▼
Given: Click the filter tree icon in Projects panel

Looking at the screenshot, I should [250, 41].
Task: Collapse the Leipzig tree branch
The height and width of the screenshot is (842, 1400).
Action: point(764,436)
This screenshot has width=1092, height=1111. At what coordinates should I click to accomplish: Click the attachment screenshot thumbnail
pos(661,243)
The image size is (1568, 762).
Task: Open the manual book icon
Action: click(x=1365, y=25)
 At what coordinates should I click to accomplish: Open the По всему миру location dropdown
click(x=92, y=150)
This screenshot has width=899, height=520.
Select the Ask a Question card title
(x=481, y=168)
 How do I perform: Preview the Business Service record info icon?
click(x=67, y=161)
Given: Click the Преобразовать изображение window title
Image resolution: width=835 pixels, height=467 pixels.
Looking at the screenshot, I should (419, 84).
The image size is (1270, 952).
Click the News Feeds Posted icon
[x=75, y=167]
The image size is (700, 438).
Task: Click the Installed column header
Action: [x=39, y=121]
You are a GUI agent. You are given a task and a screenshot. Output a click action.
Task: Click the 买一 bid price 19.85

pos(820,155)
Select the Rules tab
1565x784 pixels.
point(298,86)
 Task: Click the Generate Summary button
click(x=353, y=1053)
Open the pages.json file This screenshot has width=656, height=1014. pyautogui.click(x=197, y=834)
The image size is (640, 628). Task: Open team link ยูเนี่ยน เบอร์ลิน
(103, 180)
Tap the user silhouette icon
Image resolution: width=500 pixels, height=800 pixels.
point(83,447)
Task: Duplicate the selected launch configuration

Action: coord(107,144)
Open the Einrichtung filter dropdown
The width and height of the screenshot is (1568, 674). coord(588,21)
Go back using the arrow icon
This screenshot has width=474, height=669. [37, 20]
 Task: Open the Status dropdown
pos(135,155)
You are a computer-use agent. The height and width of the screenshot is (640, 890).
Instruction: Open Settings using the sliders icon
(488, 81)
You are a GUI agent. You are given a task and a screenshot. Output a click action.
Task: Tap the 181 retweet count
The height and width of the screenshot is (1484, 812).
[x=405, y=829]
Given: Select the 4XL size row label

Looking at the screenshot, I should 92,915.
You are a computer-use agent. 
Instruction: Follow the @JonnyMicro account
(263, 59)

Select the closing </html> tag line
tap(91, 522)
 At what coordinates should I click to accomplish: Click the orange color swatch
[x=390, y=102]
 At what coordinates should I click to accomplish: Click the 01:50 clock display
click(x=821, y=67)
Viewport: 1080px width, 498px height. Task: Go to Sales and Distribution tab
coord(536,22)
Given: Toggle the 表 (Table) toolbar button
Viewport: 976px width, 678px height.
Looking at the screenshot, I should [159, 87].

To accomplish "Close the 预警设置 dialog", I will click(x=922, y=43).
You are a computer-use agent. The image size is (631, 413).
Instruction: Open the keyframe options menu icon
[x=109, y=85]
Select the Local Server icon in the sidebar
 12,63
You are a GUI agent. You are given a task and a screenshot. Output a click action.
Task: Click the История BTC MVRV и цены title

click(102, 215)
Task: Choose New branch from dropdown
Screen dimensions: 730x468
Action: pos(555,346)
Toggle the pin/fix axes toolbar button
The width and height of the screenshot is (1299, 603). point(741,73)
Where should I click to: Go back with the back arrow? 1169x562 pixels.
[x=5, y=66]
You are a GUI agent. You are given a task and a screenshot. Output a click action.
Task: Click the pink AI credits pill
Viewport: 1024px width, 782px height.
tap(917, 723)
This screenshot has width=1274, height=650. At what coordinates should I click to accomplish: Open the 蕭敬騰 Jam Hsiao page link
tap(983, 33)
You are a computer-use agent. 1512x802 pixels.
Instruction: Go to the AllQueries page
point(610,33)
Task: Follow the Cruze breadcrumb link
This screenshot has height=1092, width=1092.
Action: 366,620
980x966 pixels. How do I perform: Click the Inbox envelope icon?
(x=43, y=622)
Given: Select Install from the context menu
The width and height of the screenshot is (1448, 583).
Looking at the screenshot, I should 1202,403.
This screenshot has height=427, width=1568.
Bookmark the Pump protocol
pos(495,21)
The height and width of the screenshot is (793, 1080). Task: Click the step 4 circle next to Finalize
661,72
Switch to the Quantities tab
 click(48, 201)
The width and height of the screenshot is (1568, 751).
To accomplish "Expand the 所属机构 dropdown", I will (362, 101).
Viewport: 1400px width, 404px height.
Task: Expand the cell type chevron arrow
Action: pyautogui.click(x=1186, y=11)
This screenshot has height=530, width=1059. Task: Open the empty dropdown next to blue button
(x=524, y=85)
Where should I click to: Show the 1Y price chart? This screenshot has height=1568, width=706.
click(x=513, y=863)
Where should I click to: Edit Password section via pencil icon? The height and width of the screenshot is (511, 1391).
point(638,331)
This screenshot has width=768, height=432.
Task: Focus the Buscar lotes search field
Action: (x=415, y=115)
▲
- [ACTIVITY]
Each record above must be given again exactly as written.

- [SOLUTION TO THIS PROBLEM]
Given: Click the filter tree icon in Projects panel

Looking at the screenshot, I should [250, 41].
Task: Collapse the Leipzig tree branch
The height and width of the screenshot is (842, 1400).
Action: point(764,436)
This screenshot has width=1092, height=1111. At what coordinates should I click to accomplish: Click the attachment screenshot thumbnail
pos(661,243)
The image size is (1568, 762).
Task: Open the manual book icon
Action: click(x=1365, y=25)
 At what coordinates should I click to accomplish: Open the По всему миру location dropdown
click(x=92, y=150)
This screenshot has width=899, height=520.
Select the Ask a Question card title
(x=481, y=168)
 How do I perform: Preview the Business Service record info icon?
click(x=67, y=161)
Given: Click the Преобразовать изображение window title
Image resolution: width=835 pixels, height=467 pixels.
Looking at the screenshot, I should (419, 84).
The image size is (1270, 952).
Click the News Feeds Posted icon
[x=75, y=167]
The image size is (700, 438).
Task: Click the Installed column header
Action: [x=39, y=121]
You are a GUI agent. You are given a task and a screenshot. Output a click action.
Task: Click the 买一 bid price 19.85

pos(820,155)
Select the Rules tab
1565x784 pixels.
point(298,86)
 Task: Click the Generate Summary button
click(x=353, y=1053)
Open the pages.json file This screenshot has width=656, height=1014. pyautogui.click(x=197, y=834)
The image size is (640, 628). Task: Open team link ยูเนี่ยน เบอร์ลิน
(103, 180)
Tap the user silhouette icon
Image resolution: width=500 pixels, height=800 pixels.
point(83,447)
Task: Duplicate the selected launch configuration

Action: coord(107,144)
Open the Einrichtung filter dropdown
The width and height of the screenshot is (1568, 674). coord(588,21)
Go back using the arrow icon
This screenshot has width=474, height=669. [37, 20]
 Task: Open the Status dropdown
pos(135,155)
You are a computer-use agent. The height and width of the screenshot is (640, 890).
Instruction: Open Settings using the sliders icon
(488, 81)
You are a GUI agent. You are given a task and a screenshot. Output a click action.
Task: Tap the 181 retweet count
The height and width of the screenshot is (1484, 812).
[x=405, y=829]
Given: Select the 4XL size row label

Looking at the screenshot, I should 92,915.
You are a computer-use agent. 
Instruction: Follow the @JonnyMicro account
(263, 59)

Select the closing </html> tag line
tap(91, 522)
 At what coordinates should I click to accomplish: Click the orange color swatch
[x=390, y=102]
 At what coordinates should I click to accomplish: Click the 01:50 clock display
click(x=821, y=67)
Viewport: 1080px width, 498px height. Task: Go to Sales and Distribution tab
coord(536,22)
Given: Toggle the 表 (Table) toolbar button
Viewport: 976px width, 678px height.
Looking at the screenshot, I should [159, 87].

To accomplish "Close the 预警设置 dialog", I will click(x=922, y=43).
You are a computer-use agent. The image size is (631, 413).
Instruction: Open the keyframe options menu icon
[x=109, y=85]
Select the Local Server icon in the sidebar
 12,63
You are a GUI agent. You are given a task and a screenshot. Output a click action.
Task: Click the История BTC MVRV и цены title

click(102, 215)
Task: Choose New branch from dropdown
Screen dimensions: 730x468
Action: pos(555,346)
Toggle the pin/fix axes toolbar button
The width and height of the screenshot is (1299, 603). point(741,73)
Where should I click to: Go back with the back arrow? 1169x562 pixels.
[x=5, y=66]
You are a GUI agent. You are given a task and a screenshot. Output a click action.
Task: Click the pink AI credits pill
Viewport: 1024px width, 782px height.
tap(917, 723)
This screenshot has width=1274, height=650. At what coordinates should I click to accomplish: Open the 蕭敬騰 Jam Hsiao page link
tap(983, 33)
You are a computer-use agent. 1512x802 pixels.
Instruction: Go to the AllQueries page
point(610,33)
Task: Follow the Cruze breadcrumb link
This screenshot has height=1092, width=1092.
Action: 366,620
980x966 pixels. How do I perform: Click the Inbox envelope icon?
(x=43, y=622)
Given: Select Install from the context menu
The width and height of the screenshot is (1448, 583).
Looking at the screenshot, I should 1202,403.
This screenshot has height=427, width=1568.
Bookmark the Pump protocol
pos(495,21)
The height and width of the screenshot is (793, 1080). Task: Click the step 4 circle next to Finalize
661,72
Switch to the Quantities tab
 click(48, 201)
The width and height of the screenshot is (1568, 751).
To accomplish "Expand the 所属机构 dropdown", I will (362, 101).
Viewport: 1400px width, 404px height.
Task: Expand the cell type chevron arrow
Action: pyautogui.click(x=1186, y=11)
This screenshot has height=530, width=1059. Task: Open the empty dropdown next to blue button
(x=524, y=85)
Where should I click to: Show the 1Y price chart? This screenshot has height=1568, width=706.
click(x=513, y=863)
Where should I click to: Edit Password section via pencil icon? The height and width of the screenshot is (511, 1391).
point(638,331)
This screenshot has width=768, height=432.
Task: Focus the Buscar lotes search field
Action: (x=415, y=115)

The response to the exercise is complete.